Pour les échanges non-verbaux qui en disent souvent bien plus longs que les quelques mots bredouillés entre deux cours.

Pour les discussions spontanées. Les confidences. Les appels à l’aide. Les larmes. Les rires et les délires. Le sentiment d’appartenance. La fierté.

Pour la réussite, peu importe la définition qu’on lui donne.

La signifiance de la tâche est un élément indispensable à la motivation d’un individu. De mon côté, je me sens insignifiant. Derrière ces carrés noirs sur mon écran, je cherche mon but. J’ai l’impression d’être inutile. D’abandonner certains de mes élèves.

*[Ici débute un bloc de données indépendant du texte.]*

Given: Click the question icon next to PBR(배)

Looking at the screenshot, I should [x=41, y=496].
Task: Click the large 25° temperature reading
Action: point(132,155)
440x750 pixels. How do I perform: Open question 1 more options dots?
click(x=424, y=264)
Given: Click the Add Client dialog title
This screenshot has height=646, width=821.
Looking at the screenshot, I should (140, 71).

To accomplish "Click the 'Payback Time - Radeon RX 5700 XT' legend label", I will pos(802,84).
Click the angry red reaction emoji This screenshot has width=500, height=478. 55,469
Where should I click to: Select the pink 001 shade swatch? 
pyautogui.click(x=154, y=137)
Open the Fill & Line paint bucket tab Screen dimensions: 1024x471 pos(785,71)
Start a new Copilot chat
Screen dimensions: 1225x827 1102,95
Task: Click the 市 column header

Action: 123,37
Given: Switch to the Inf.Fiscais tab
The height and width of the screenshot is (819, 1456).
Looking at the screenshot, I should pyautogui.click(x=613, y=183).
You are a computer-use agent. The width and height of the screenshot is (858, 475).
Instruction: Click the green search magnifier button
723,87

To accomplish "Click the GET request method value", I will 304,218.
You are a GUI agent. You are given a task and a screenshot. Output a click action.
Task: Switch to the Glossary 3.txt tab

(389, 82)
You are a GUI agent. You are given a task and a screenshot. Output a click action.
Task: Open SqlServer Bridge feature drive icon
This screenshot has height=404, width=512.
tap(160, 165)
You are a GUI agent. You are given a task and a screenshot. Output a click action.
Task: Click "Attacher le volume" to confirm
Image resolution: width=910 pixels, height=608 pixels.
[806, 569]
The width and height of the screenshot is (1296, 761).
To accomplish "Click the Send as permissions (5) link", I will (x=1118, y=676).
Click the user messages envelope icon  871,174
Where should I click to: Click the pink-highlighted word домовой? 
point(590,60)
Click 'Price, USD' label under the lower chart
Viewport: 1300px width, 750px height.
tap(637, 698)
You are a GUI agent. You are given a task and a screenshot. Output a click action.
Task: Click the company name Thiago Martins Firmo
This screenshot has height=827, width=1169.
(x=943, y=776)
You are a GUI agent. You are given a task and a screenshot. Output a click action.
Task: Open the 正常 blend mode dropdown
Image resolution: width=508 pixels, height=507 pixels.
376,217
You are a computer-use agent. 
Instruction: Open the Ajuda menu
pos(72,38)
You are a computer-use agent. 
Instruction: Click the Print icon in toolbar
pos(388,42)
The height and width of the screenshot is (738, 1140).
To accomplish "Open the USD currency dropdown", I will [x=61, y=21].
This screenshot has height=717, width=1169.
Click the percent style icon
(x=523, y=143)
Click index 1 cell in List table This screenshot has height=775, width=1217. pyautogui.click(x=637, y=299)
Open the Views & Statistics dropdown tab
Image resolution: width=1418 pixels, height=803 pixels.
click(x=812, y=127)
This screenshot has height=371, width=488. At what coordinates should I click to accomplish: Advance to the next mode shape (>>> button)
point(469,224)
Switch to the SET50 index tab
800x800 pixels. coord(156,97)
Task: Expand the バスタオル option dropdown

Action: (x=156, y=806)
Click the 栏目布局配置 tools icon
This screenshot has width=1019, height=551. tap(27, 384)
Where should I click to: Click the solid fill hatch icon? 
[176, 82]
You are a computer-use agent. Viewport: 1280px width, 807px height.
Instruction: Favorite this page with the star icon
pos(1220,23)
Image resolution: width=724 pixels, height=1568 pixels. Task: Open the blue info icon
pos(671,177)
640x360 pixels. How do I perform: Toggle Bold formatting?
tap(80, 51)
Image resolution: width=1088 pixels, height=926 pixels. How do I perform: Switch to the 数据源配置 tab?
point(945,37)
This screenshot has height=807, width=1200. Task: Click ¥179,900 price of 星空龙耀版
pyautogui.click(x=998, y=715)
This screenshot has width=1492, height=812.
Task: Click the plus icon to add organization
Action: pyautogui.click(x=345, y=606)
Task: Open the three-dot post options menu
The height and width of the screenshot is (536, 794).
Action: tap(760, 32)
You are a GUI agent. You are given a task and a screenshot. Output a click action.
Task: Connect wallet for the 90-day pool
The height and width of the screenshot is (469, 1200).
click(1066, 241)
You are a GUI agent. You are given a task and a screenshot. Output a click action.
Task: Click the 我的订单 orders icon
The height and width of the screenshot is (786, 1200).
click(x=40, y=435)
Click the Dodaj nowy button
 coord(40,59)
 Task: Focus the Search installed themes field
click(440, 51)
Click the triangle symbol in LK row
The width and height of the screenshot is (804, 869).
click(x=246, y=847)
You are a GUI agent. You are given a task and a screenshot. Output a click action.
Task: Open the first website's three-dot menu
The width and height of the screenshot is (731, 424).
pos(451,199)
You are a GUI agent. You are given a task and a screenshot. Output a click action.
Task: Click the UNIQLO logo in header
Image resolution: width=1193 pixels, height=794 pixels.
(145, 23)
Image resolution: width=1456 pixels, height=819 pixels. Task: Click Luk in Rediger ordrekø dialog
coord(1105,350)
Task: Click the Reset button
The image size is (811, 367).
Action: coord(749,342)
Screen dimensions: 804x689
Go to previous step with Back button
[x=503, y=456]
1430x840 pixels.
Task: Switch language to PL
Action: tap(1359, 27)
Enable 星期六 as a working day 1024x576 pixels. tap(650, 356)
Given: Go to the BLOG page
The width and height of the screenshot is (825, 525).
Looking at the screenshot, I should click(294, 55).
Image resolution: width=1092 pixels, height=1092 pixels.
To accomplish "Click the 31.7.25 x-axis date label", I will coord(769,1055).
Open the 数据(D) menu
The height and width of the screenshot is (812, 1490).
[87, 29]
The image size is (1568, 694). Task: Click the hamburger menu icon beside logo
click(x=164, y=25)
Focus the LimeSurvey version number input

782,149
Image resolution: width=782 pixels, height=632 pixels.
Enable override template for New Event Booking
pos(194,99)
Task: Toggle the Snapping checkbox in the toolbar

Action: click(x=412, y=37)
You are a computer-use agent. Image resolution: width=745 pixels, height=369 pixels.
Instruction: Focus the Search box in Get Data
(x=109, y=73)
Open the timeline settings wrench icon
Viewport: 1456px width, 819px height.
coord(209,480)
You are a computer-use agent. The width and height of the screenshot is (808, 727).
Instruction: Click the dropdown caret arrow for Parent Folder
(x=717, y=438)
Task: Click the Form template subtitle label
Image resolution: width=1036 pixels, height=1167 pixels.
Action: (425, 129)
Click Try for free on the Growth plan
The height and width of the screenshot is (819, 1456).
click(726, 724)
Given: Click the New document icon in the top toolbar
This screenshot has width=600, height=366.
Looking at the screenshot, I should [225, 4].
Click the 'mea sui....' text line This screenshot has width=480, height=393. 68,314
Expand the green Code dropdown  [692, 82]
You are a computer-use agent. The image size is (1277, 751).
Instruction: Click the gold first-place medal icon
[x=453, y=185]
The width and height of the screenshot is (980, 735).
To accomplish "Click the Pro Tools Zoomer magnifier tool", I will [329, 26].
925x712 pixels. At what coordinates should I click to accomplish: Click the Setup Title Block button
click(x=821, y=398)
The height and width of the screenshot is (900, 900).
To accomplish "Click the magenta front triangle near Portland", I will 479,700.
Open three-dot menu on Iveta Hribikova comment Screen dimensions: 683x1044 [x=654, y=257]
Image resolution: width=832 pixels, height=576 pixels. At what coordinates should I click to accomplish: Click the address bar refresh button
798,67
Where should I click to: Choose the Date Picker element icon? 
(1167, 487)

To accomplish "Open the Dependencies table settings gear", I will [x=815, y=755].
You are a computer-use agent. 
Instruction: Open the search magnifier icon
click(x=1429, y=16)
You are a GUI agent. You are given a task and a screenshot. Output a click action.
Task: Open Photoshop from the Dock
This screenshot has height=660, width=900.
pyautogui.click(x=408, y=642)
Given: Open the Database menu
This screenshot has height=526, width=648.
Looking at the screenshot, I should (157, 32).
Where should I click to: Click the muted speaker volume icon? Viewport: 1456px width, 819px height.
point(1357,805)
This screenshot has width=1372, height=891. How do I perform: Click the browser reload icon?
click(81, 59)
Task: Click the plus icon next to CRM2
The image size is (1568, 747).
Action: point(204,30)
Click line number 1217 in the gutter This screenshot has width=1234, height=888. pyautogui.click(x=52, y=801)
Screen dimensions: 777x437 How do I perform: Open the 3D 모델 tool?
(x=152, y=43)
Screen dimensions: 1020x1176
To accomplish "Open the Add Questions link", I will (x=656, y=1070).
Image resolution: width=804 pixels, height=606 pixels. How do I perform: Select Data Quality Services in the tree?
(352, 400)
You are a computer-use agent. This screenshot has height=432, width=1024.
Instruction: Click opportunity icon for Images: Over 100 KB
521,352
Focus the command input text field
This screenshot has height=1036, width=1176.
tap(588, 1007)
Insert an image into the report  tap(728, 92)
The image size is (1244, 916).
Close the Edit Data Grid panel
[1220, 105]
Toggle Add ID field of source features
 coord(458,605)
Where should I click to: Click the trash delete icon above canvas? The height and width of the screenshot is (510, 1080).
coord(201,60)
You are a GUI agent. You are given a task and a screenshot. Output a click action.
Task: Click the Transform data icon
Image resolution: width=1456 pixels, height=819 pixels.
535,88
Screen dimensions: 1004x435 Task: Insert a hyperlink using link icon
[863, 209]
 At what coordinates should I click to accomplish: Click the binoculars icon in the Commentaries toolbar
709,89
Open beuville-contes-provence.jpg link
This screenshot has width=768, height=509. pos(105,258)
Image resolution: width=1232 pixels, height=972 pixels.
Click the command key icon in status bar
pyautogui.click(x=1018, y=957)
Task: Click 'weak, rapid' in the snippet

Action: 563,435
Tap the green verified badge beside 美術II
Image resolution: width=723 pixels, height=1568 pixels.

En fait, l’école à distance éteint cette part de l’ado en moi. Et si tel est mon lot, je n’ose même pas imaginer le tort qu’elle cause à un grand nombre de jeunes.

********

La semaine dernière, j’ai enfin vu un peu de lumière dans toute cette noirceur : Québec écarte l’école à distance pour les élèves du secondaire cet automne.

Une excellente nouvelle.

Il nous reste maintenant à savoir si ce retour en classe se fera à temps plein ou partiel. Je souhaite un retour à temps plein. Dans le cas contraire, je tiens à dire qu’un modèle hybride identique pour tous les élèves serait une aberration. Je sais, un modèle hybride différencié n'est pas simple à organiser, mais il est certainement plus logique et efficace.

Depuis le début de la pandémie, certains ont avancé un « fait » : nous assistons à une démonstration éloquente de la distance qui sépare l’école privée de l’école publique.

Honnêtement, la situation a surtout démontré une toute autre cruelle vérité : les élèves forts n’ont pas besoin d’être en classe à l’école.

Oui, l’école leur est utile pour voir des amis, tisser des liens, se définir ou encore construire des souvenirs. Mais, d’un point de vue strictement académique, l’école leur est peu utile.

Pour ces élèves ayant de grandes aptitudes et une bonne attitude, il nous suffit de « passer » de la matière, de fournir quelques liens web, des exercices et un corrigé. Il suffit d’être disponible sporadiquement en ligne. Ils sont autonomes dans leurs apprentissages.

Pour preuve, j’ai quelques élèves qui ont déjà terminé leur année scolaire. J’ai d’autres « crinqués » qui font actuellement leur document de révision pour un examen de juin qui n’aura pas lieu.

Voilà surtout ce que la pandémie aura mis en relief.

Certains élèves doivent être à 100 % à l’école et d’autres non.

Voilà, certes, une piste de réflexion pour notre système d’éducation.

 

 

 


vendredi 8 mai 2020

Nous ne sommes pas solidaires : réponse à Martine Bouliane


J’ai lu la lettre de Martine Bouliane, enseignante à la CSDM, intitulée Nous ne sommes pas solidaires. Un mot résume le sentiment qui m’habite : dommage.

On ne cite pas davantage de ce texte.